1994 MLB season: The ugliness of the strike overshadowed the sadness of so many lost opportunities: Tony Gwynn was at .394 when the strike hit Aug. 12; Matt Williams (43) and Ken Griffey Jr. (40) were each tracking Roger Maris’ pace; the Yankees and Expos seemed on a collision course for a World Series that never happened.

1994-95 NHL season: The league had generated so much momentum a year earlier with epic playoffs capped by the Rangers’ first Cup win since 1940, then disappeared until January. The resulting 48-game sprint was exhausting and produced a second-straight Cup winner for the area, the Devils winning their first of three.

1995 MLB season: With baseball on the brink of copying football’s replacement-player strategy, a federal court intervened and sent the game back to action for a 144-game season in which the Indians dominated (100-44), the Braves were champs and the Yankees returned to October for the first time in 14 years.

Larry Johnson's four-point play in Game 3 of the Eastern Conference Finals against the Pacers
Larry Johnson’s four-point play in Game 3 of the Eastern Conference Finals against the PacersGeorge Kalinsky for Madison Squa

1998-99 NBA season: In the wake of the Bulls dynasty, David Stern went to war with his players and wound up salvaging the season with a 50-game torture show that reintroduced back-to-back-to-backs … and also ended with the Knicks’ last gasp of glory, a run to the ’99 Finals.

2004-05 NHL season: What season? For the first time labor strife wiped a whole year off the books.

2011-12 NBA season: The lockout yielded a 66-game season that culminated with LeBron James’ first championship with the Heat and featured the 2 ½-week MSG joyride known as “Linsanity.”
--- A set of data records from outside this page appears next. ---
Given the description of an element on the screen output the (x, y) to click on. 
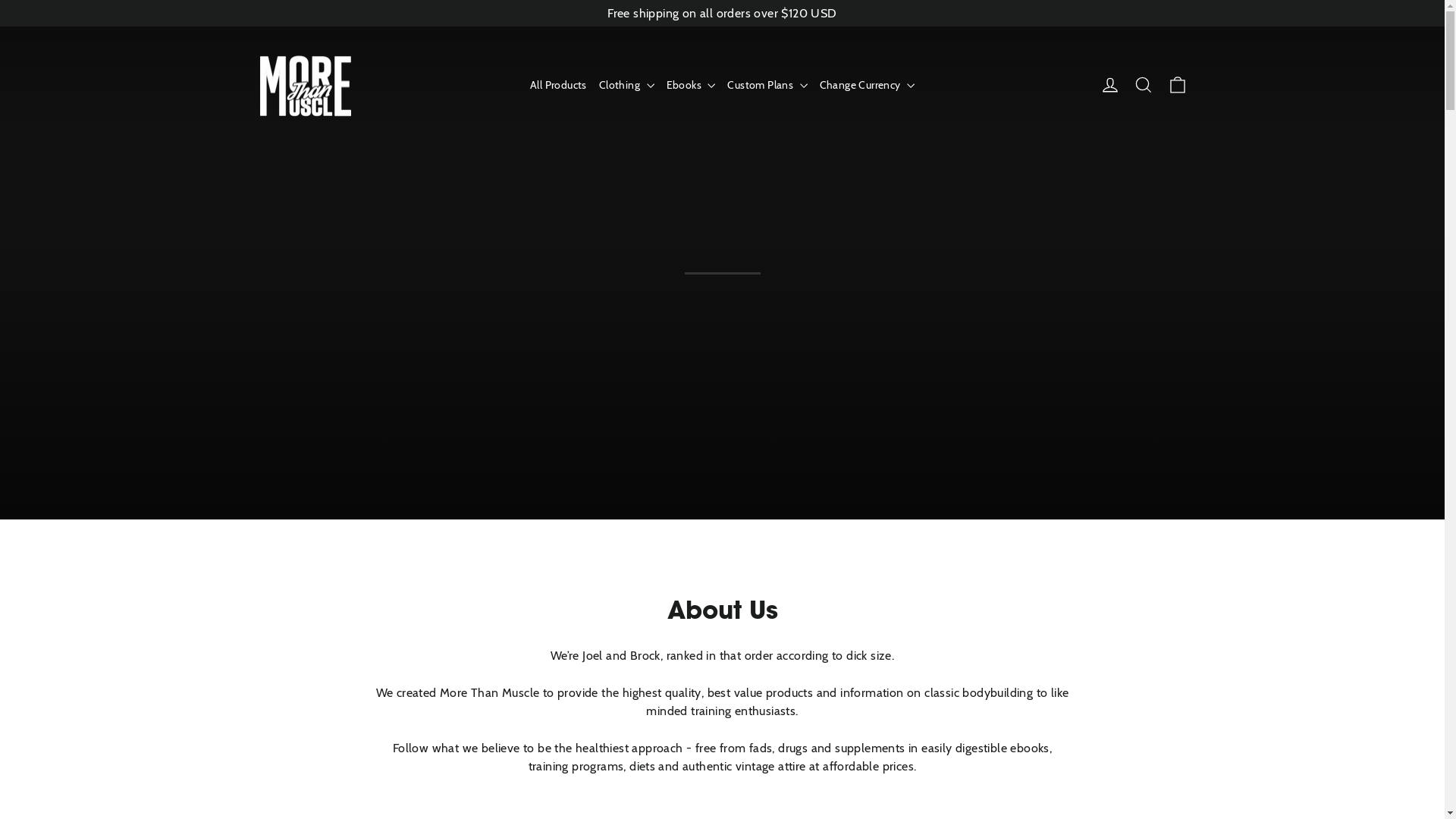
icon-bag-minimal
Cart Element type: text (1176, 84)
icon-search
Search Element type: text (1143, 84)
All Products Element type: text (558, 84)
account
Log in Element type: text (1109, 84)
2012-13 NHL season: The most recent sports lockout reduced the season to 48 games and was salvaged, to a degree, by a fine Cup final between two Original Six teams, the Blackhawks outlasting the Bruins in six games.

Mike Vaccaro
Mike Vaccaro

Vac’s Whacks

I hope you’ll consider joining me in tipping your cap to honor the 100th anniversary of the Negro Leagues. To see more on how this centennial is being celebrated, please check out tippingyourcap.com


Congrats are in order to our old friend Kevin Kernan, who will be inducted into the New York Baseball Hall of Fame this November.
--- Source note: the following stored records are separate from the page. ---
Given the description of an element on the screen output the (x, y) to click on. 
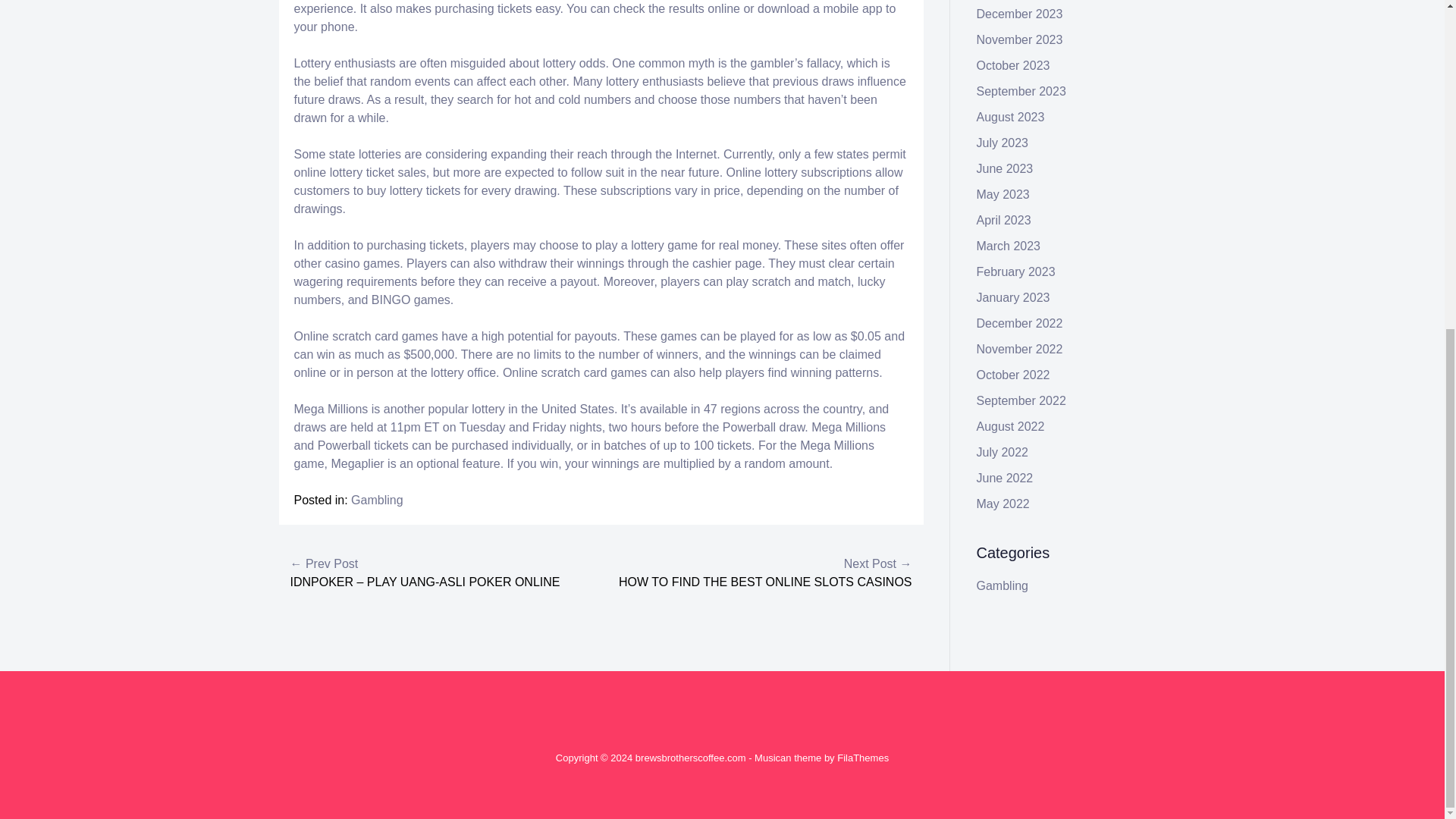
January 2023 (1012, 297)
July 2023 (1002, 142)
June 2022 (1004, 477)
December 2022 (1019, 323)
July 2022 (1002, 451)
Gambling (376, 499)
brewsbrotherscoffee.com (689, 757)
September 2022 (1020, 400)
August 2022 (1010, 426)
October 2022 (1012, 374)
March 2023 (1008, 245)
April 2023 (1003, 219)
November 2022 (1019, 349)
September 2023 (1020, 91)
May 2023 (1002, 194)
Given the description of an element on the screen output the (x, y) to click on. 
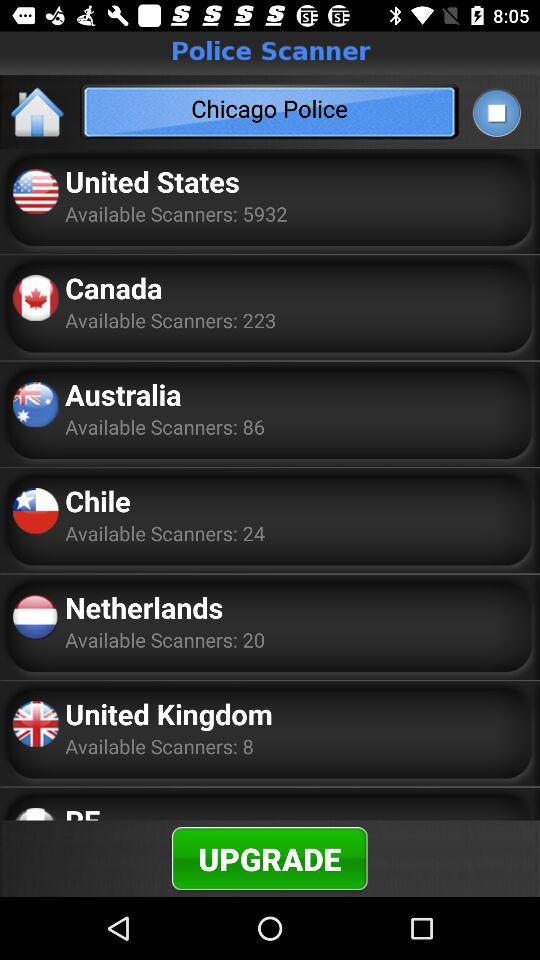
jump to chile icon (97, 500)
Given the description of an element on the screen output the (x, y) to click on. 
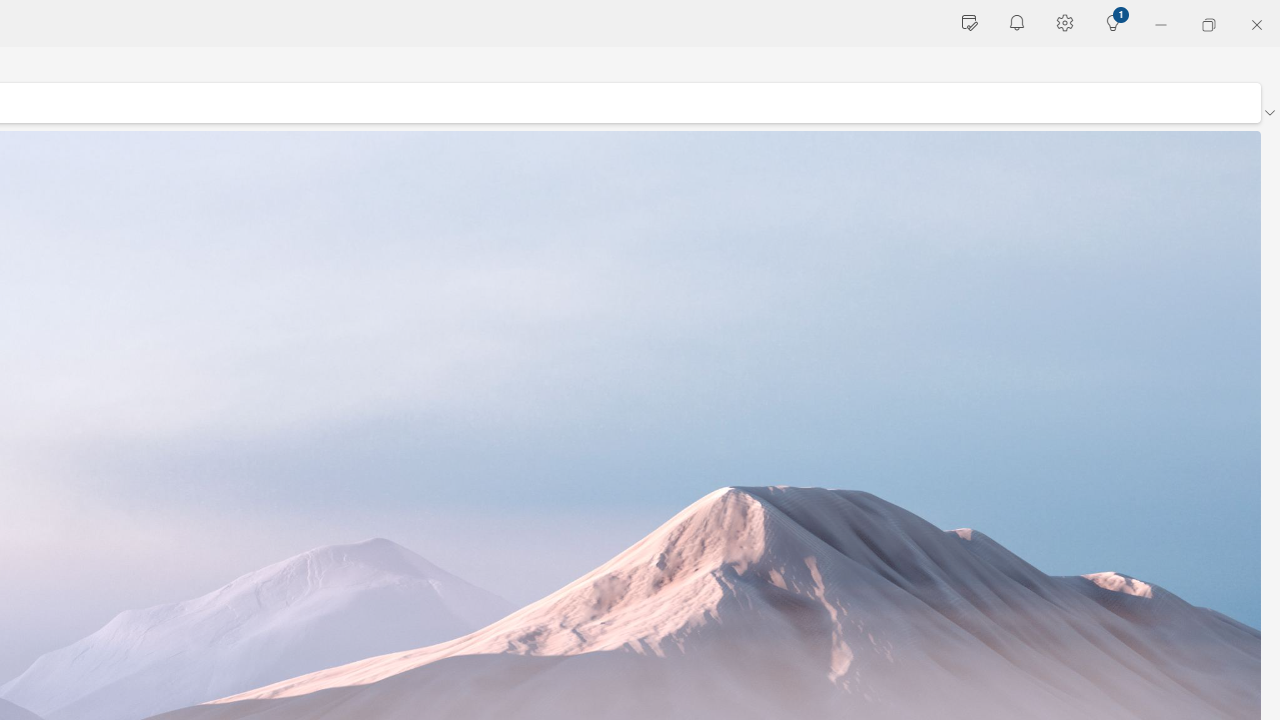
Ribbon display options (1269, 112)
Given the description of an element on the screen output the (x, y) to click on. 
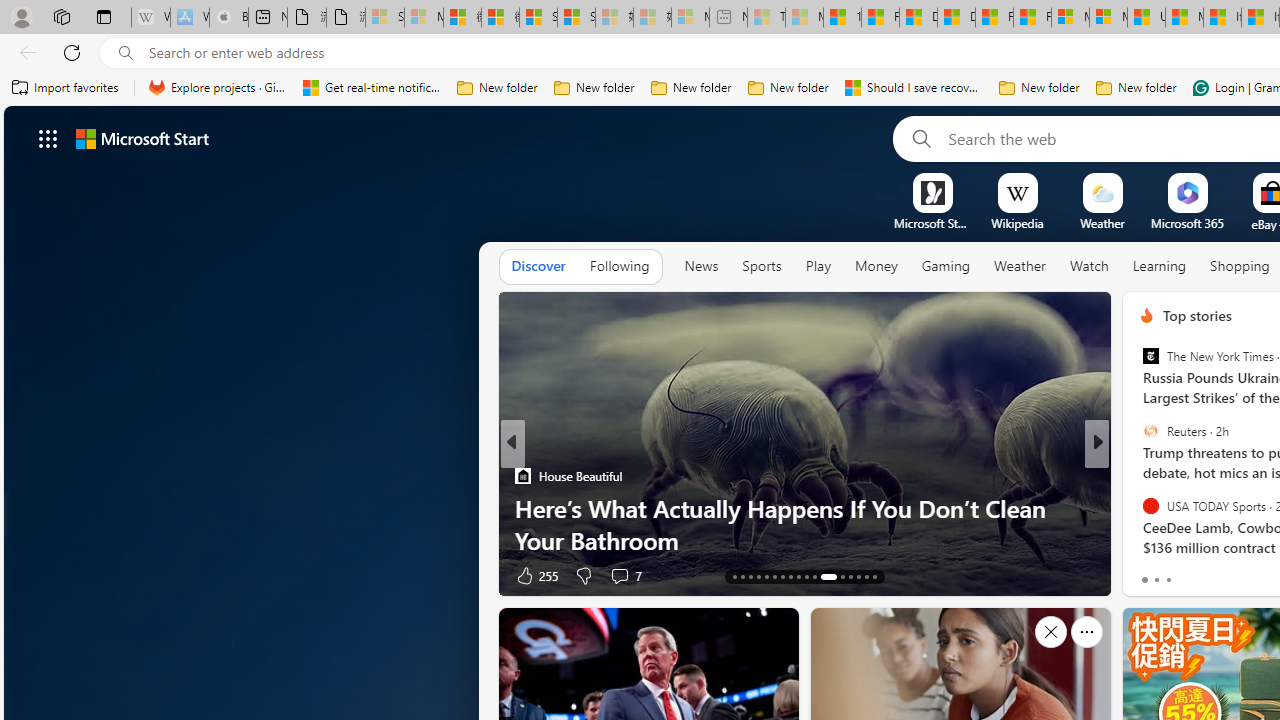
Microsoft start (142, 138)
AutomationID: tab-33 (874, 576)
Lifestyle Trends (1138, 507)
3 Like (1145, 574)
255 Like (535, 574)
115 Like (1151, 574)
AutomationID: tab-21 (797, 576)
Drinking tea every day is proven to delay biological aging (956, 17)
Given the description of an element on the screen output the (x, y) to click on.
Been spending some free time lately poring through the archives of this newspaper and, not for the first time, I find myself humbled to be able to occupy the same space that once belonged to Jimmy Cannon, Larry Merchant and Milton Gross.


I was sitting in a press tribune seat the night in Sydney in 2000 when Vince Carter, quite literally, soared over Frederic Weis in an Olympic match between the U.S. and France. Twenty years later, Carter was still playing well enough to have one last lap around the NBA this year, before officially saying goodbye this week. I’m not sure my game has held up quite as well.

Whack Back at Vac

Joe DeBrita: MLB could bank some goodwill if they made MLB Network free with no blackouts all season. Wishful thinking I know.

Vac: I’ll see that wish and raise you a fantasy about free access to the MLB app, too.


Jan Allen: You’re not wrong. My baseball love has never left. But this pandemic, along with its isolation/quarantine, would have been a lot easier for me to bear with such distractions as a Mets winning streak (or even a losing streak!).

Vac: It’s come a little late in the game, and there are still so many serious hurdles to clear, but this is why there is still hope for baseball to provide a genuine service for an awful lot of people just by its mere presence. If.


@Bruman18: I have no resentment about the squabbling in baseball — complicated times. Stupid to play. Players will still get sick. No fans. Still a malaise out there. It’s an asterisk season. Wait till next year. And I’m a die-hard.

@MikeVacc: Of course, when you get right down to it, it’s awfully hard to argue with even one of these items.


Bill Miller: No argument with Rick Wise having the best day a pitcher ever had but Tony Cloninger on July 3, 1966 is a solid No. 2: two grand slams and a complete-game win. None too shabby.

Vac: I think of both of these performances whenever anyone tries to tell me the Bartolo Colon home run was some kind of mystical, magical moment.